と、告げて元友人が握るプラズマハンドガンを取り破壊すると


 警報が鳴り響き

「侵入者を確認、侵入者を確認」

と、保安ドローンが下りて来た。


 元友人の持っていたプラズマハンドガンは、この地区の管理システムと繋がっていたようで、それで管理システムを偽装していたらしい。

 アクセスの踏み台にしていたプラズマハンドガンを壊した事で、偽装が出来なくなり、保安システムが元友人を押さえる。


 人型ロボット達が来て、元友人を拘束する。


 それを1982号305番は冷静に見つめていると、隣にさっきまで話していた人工知性体の立体映像が出て

「いや…すまなかった。移動したと思って次のフェイズで待機していたんだが…。
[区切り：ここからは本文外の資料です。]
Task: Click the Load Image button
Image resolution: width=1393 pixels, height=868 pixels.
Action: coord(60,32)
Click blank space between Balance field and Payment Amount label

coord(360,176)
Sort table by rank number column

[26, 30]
まさか…こんな事になっていたなんて…」


 1982号305番は冷静に

「システムに重大な穴がある」


 人工知性体の立体映像が

「今後、調査して、その穴を使えないように予防する」


 1982号305番と人工知性体の立体映像が移動していると

「アラターーーーーー」

と、保安ロボットに拘束されている元友人が叫ぶ。

「アリアは、生涯、お前を待ち続ける! アリアにとっての伴侶は、お前だけだ! どんな事があっても、アリアはお前の帰りを待ち続けるぞーーーーー」


 その言葉を背中に浴びる1982号305番は、背中を向けたまま

「メンタルクリニックが、彼らには必要ですね」


 隣にいる人工知性体の立体映像が

「君には関係ない事だ。後は、我々が適正な治療を受けさせる。その為にシステムは存在している。システムとは人を生かす為に存在しているのだから」


 1982号305番は、旅路の自動ドアを潜った。



 次のフェイズ、別時空への転移移動。

 1982号305番の前に、黄金に輝く十メートルの長方形の物体がある。


 1982号305番は、その黄金の物体と橋渡しする陸橋の前に来て

「これは?」

 

 その問いに人工知性体の立体映像が

「これがオメガデウスを解析して作られたゾディファールというシステムだ。オメガデウスの機能を一部、ナノマシンでエミュレータさせたモノだ。

 基本システムは、高次元からエネルギーを取り出すのだが、その課程で別時空との接続を行える」


「ほう…」と1982号305番の好奇心が疼いた。


 人工知性体の立体映像が

「では、重要事項を伝える。

 まず、現地の調査が君の主任務だ。

 その過程で、やってはいけない事がある。それは犯罪行為だ。

 殺人、強姦、窃盗、詐欺。その基本四大罪は勿論の事、現地の住民を破滅したり滅ぼす行動は、絶対に行ってはいけない。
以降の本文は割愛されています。